## [AUSGANGSTEXT]
General

Exodus 2015: Wir möchten den Europäern das Gedächtnis auffrischen Die ungarische Flüchtlingswelle von 1956


by Fausto Giudice, übersetzt von Milena Rampoldi, ProMosaik e.V.

Aus den Reaktionen der Behörden,
der Streitkräfte, der Polizei und Medien der europäischen Balkanstaaten
gegenüber dem Flüchtlingsstrom aus Syrien, Irak, Afghanistan und Afrika, kann
man wohl schließen, dass dieses andere Europa ein sehr ausgeprägtes Kurzzeitgedächtnis
hat. Diese Länder vergessen nämlich, dass sie vor kurzem (für die Griechen
gilt das bis heute) in Massen aus ihren Ländern geflohen sind, um ihre
Freiheit und ihr Leben zu retten. Eine der großen Flüchtlingswellen im Europa der
zweiten Hälfte des 20. Jahrhunderts war die der Ungarn. Mit dieser
Übersetzung aus der Zeitschrift Population, Nr. 2, 1957, S. 343-345 möchten
wir deren Gedächtnis auffrischen.

## [ZU ERLEDIGENDE AUFGABEN]
**1)** Ändere in den Zeilen den Abschnitt, der mit der Zeile beginnt, die „The image size“ enthält, und bis zum Ende der Zeilen reicht: Setze „E-Mail“ an die Stelle von „Email“ und gib nur diesen Abschnitt ohne die Bilder wieder.
**2)** Setze den Text über die ungarische Flüchtlingswelle von 1956 im Anschluss an seinen letzten Satz fort.
Der Text und die Zeilen stammen aus unterschiedlichen Quellen.

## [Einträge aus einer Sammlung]
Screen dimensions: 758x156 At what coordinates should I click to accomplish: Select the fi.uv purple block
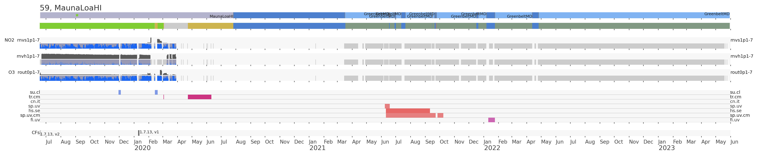coord(491,120)
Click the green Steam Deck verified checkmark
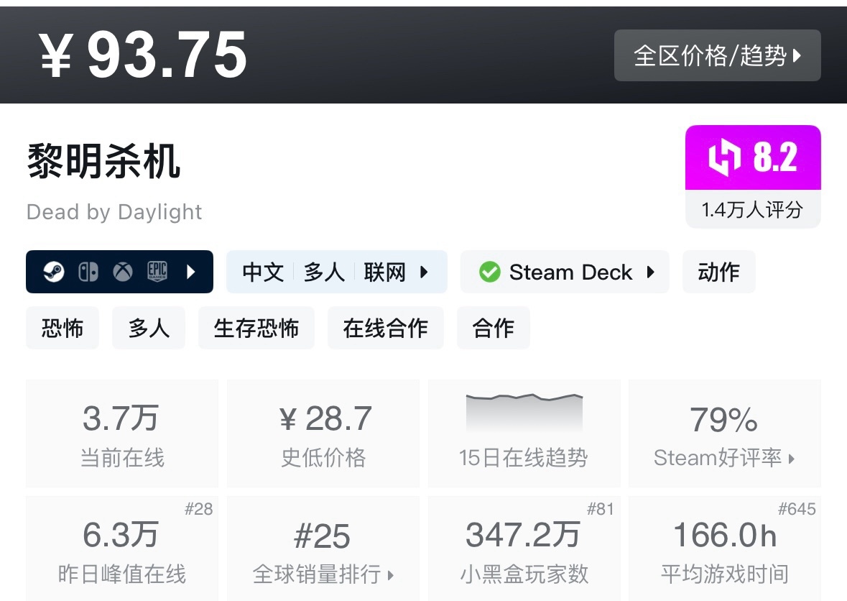 tap(490, 272)
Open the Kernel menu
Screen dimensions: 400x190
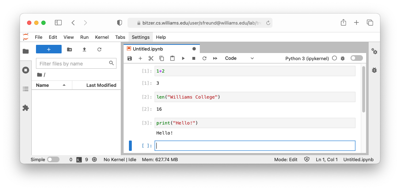[x=102, y=37]
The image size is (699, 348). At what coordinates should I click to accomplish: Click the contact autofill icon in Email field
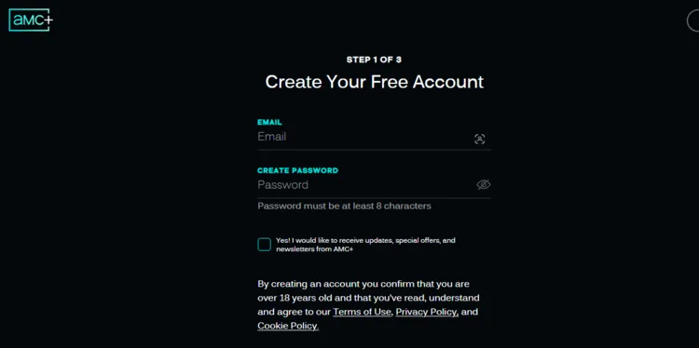pos(479,139)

## [ERWARTETE ANTWORTEN]
**1)**
The image size is (699, 348). At what coordinates should I click to accomplish: Click the contact autofill icon in E-Mail field
pos(479,139)

**2)**
1956: Aufnahme der ungarischen
Flüchtlinge in Österreich… 
 
 … und in der Schweiz

 

2015 : die sogenannte Aufnahme
der syrischen, irakischen und afghanischen Flüchtlinge in Griechenland
Aufnahmen vom 11. August 2015 im
Sportstadium der Insel Kos. Der Mann mit dem Schlagstock ist ein Polizist.


Foto Yorgos Karahalis/AP


Foto Angelos Tzortzinis/AFP vía Getty Images

Vom 28.
Oktober 1956 bis zum 06. März 1957, d.h. in nur 130 Tagen, nahm Österreich 170.822
ungarische Flüchtlinge auf, die aus ihrem Land flohen, wo die sowjetischen
Tanks eine Revolution unterdrückten. Dies entspricht einer Anzahl von 1.314
Flüchtlingen pro Tag. Am 6. März 1957 wurden 118.000 dieser Flüchtlinge aus
Österreich in andere nicht-sozialistische Länder umverteilt. Das Zwischenstaatliches Komitee für
europäische Auswanderung
, auf das wir uns hier im Folgenden beziehen,
wurde 1951 von den europäischen Regierungen ins Leben gerufen, um Länder zu
finden, die 11 Millionen Kriegsvertriebene aufnehmen können. Es organisierte
den Transport von ungefähr einer Million Migranten im Laufe der fünfziger
Jahre. Im Jahre 1980 wurde die Organisation in zwischenstaatliches Komitee für Migration (CIM) umbenannt und
1989 in seinen aktuellen Namen, Internationale
Organisation für Migration
(IOM).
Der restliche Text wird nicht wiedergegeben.